------ Estratto del testo

Italiano
Lorenzo Maria Pacini
December 22, 2025
© Photo: Public domain

Ancora una volta, il benessere dei cittadini ucraini viene messo da parte, dando la precedenza agli interessi delle potenze straniere.

Segue nostro Telegram.

Dunque, ricapitolando…

Donald Trump è stato intervistato dalla giornalista Dasha Burns di Politico. Una lunga conversazione alla Casa Bianca, densa di argomenti, condotta in perfetto stile americano.

Fra le varie cose dette dal Potus, è particolarmente interessante ciò che Trump ha detto riguardo la le elezioni in Ucraina, dopo aver sparato ad altezza uomo sull’Europa. Partiamo proprio da qui.

Questa intervista arriva in un momento delicatissimo per i negoziati in corso, mentre i leader europei continuano a spingere la guerra-senza-fine, preoccupati che il gioco bellico finisca prima di averci guadagnato qualcosa. Nell’intervista, Trump non ha offerto alcuna garanzia agli europei e ha affermato che la Russia si trova chiaramente in una posizione più forte rispetto all’Ucraina. Il tono assertivo con cui ha discusso dell’Europa è apparso in forte contrasto con alcune sue dichiarazioni sui temi interni. Lui e il suo partito hanno affrontato in autunno una serie di battute d’arresto elettorali e un peggioramento del caos al Congresso, mentre gli elettori reagiscono contro l’aumento del costo della vita.

Trump fatica a elaborare un messaggio capace di rispondere a questa nuova situazione: nell’intervista ha valutato l’andamento dell’economia come “A-plus-plus-plus-plus-plus”, ha sostenuto che i prezzi stiano diminuendo ovunque e non ha presentato alcuna proposta concreta per affrontare gli imminenti rincari delle assicurazioni sanitarie (ma, nonostante le crescenti turbolenze interne, Trump rimane comunque una figura senza pari nella politica internazionale).

Negli ultimi giorni, le capitali europee hanno reagito con allarme alla pubblicazione della nuova Strategia di Sicurezza Nazionale di Trump, un documento fortemente provocatorio che pone la sua amministrazione in rotta di collisione con il mainstream politico europeo e promette di “favorire la resistenza” contro l’attuale equilibrio europeo in materia di immigrazione e altre questioni sensibili.

------------

Problema proposto 1 ▸ Ripeti parola per parola la parte del brano sull'intervista a Trump compresa tra "Dunque, ricapitolando…" e "perfetto stile americano.", estremi inclusi.
Il brano qui sopra e l'elenco che segue non hanno alcun legame tra loro.

------ Materiale da elaborare

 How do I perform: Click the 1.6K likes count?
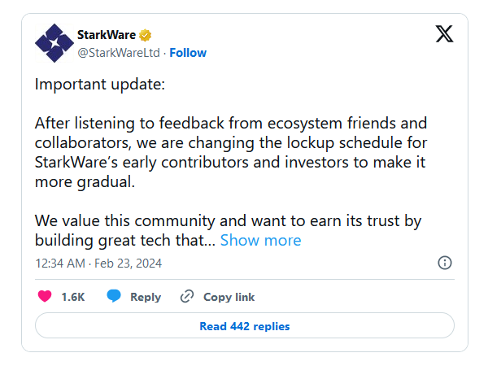[73, 297]
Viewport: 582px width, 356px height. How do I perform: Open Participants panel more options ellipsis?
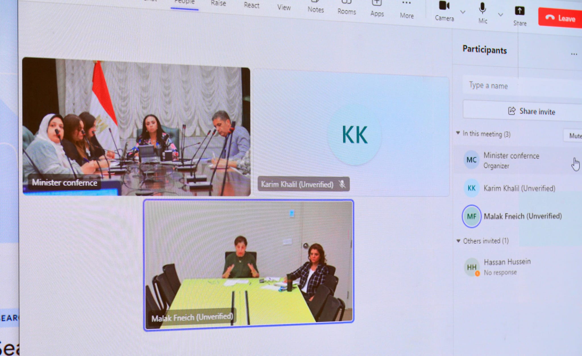point(574,54)
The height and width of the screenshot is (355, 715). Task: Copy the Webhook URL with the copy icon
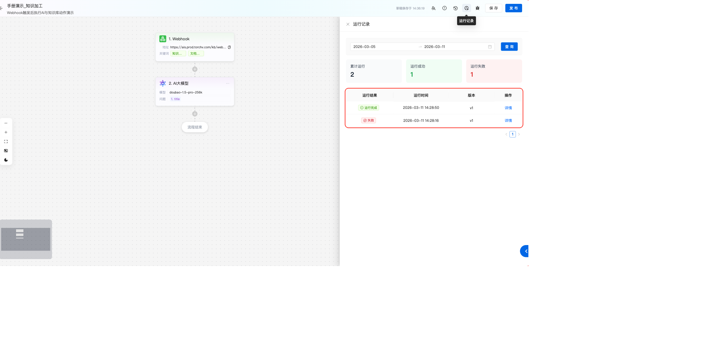point(229,47)
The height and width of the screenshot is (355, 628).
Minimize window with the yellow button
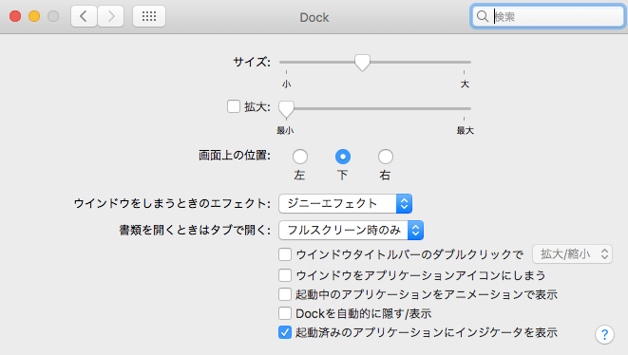pyautogui.click(x=34, y=16)
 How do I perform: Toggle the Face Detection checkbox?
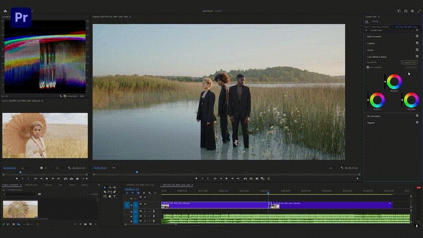[368, 67]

------------

Problema proposto 2 ▸ Conta le righe dell'elenco in cui compare la parola "height" e scrivi soltanto il numero.

Soluzione scritta 1 ▸
Dunque, ricapitolando…

Donald Trump è stato intervistato dalla giornalista Dasha Burns di Politico. Una lunga conversazione alla Casa Bianca, densa di argomenti, condotta in perfetto stile americano.

Soluzione scritta 2 ▸ 3